North Weeki Wachee is a census-designated place (CDP) in Hernando County, Florida, United States. As of the 2020 census, North Weeki Wachee had a population of 9,131.
==Geography==
North Weeki Wachee is located in west-central Hernando County. It is bordered to the south by the communities of High Point, Spring Hill, and Weeki Wachee. U.S. Route 19 passes through the community, leading north 18 mi to Homosassa Springs and south 15 mi to Hudson. State Road 50 runs along part of the southern edge of North Weeki Wachee, leading east 11 mi to Brooksville, the Hernando County seat.
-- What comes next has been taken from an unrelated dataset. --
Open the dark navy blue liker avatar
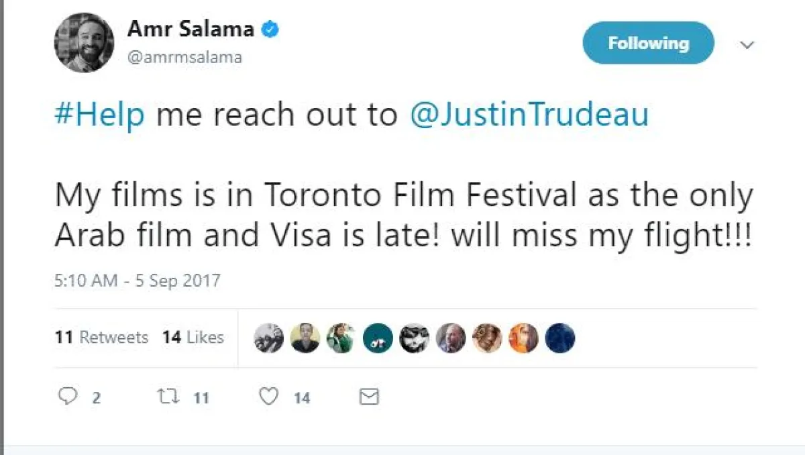805x455 pixels. click(x=560, y=338)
According to the United States Census Bureau, the CDP has a total area of 39.8 km2, of which 36.3 km2 are land and 3.5 km2, or 8.76%, are water.

==Demographics==

Historical population
| Census | Pop. | Note | %± |
| 2020 | 9,131 |  | — |
U.S. Decennial Census

===2020 census===

As of the 2020 census, North Weeki Wachee had a population of 9,131. The median age was 57.4 years. 13.9% of residents were under the age of 18 and 36.0% of residents were 65 years of age or older. For every 100 females there were 96.9 males, and for every 100 females age 18 and over there were 95.7 males age 18 and over.

98.3% of residents lived in urban areas, while 1.7% lived in rural areas.
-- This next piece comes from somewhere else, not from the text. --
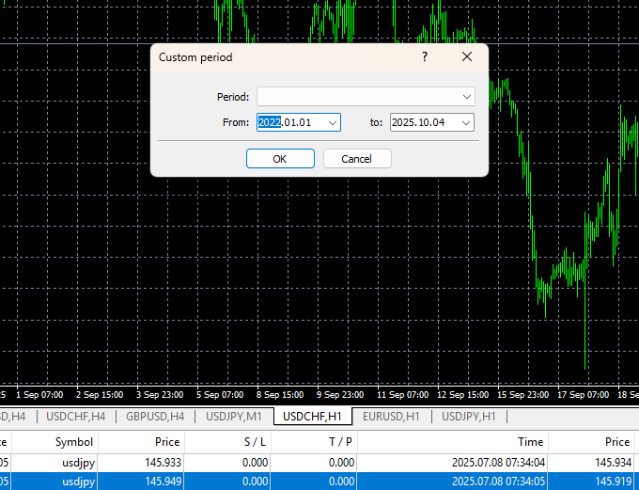Open the USDJPY,H1 chart tab
This screenshot has height=490, width=639.
470,417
There were 4,032 households in North Weeki Wachee, of which 18.0% had children under the age of 18 living in them. Of all households, 52.4% were married-couple households, 16.9% were households with a male householder and no spouse or partner present, and 23.3% were households with a female householder and no spouse or partner present. About 26.3% of all households were made up of individuals and 16.1% had someone living alone who was 65 years of age or older.

There were 4,578 housing units, of which 11.9% were vacant. The homeowner vacancy rate was 3.0% and the rental vacancy rate was 13.7%.

Racial composition as of the 2020 census
| Race | Number | Percent |
|---|---|---|
| White | 7,837 | 85.8% |
| Black or African American | 214 | 2.3% |
| American Indian and Alaska Native | 32 | 0.4% |
| Asian | 118 | 1.3% |
| Native Hawaiian and Other Pacific Islander | 9 | 0.1% |
| Some other race | 209 | 2.3% |
| Two or more races | 712 | 7.8% |
| Hispanic or Latino (of any race) | 941 | 10.3% |

===2000 census===

As of the census in 2000, there were 4,253 people, 1,891 households, and 1,406 families residing in the CDP. The population density was 578.1 PD/sqmi. There were 2,265 housing units at an average density of 307.9 /sqmi. The racial makeup of the CDP was 96.61% White, 0.99% African American, 0.40% Native American, 0.54% Asian, 0.02% Pacific Islander, 0.59% from other races, and 0.85% from two or more races. Hispanic or Latino of any race were 4.70% of the population.

There were 1,891 households, out of which 16.4% had children under the age of 18 living with them, 65.4% were married couples living together, 6.1% had a female householder with no husband present, and 25.6% were non-families. 21.7% of all households were made up of individuals, and 12.8% had someone living alone who was 65 years of age or older. The average household size was 2.24 and the average family size was 2.56.

In the CDP, the population was spread out, with 15.2% under the age of 18, 3.5% from 18 to 24, 17.8% from 25 to 44, 28.9% from 45 to 64, and 34.7% who were 65 years of age or older. The median age was 56 years. For every 100 females, there were 94.7 males. For every 100 females age 18 and over, there were 91.8 males.

The median income for a household in the CDP was $31,985, and the median income for a family was $37,694. Males had a median income of $33,594 versus $21,845 for females. The per capita income for the CDP was $22,186. About 3.8% of families and 5.9% of the population were below the poverty line, including 6.2% of those under age 18 and 4.9% of those age 65 or over.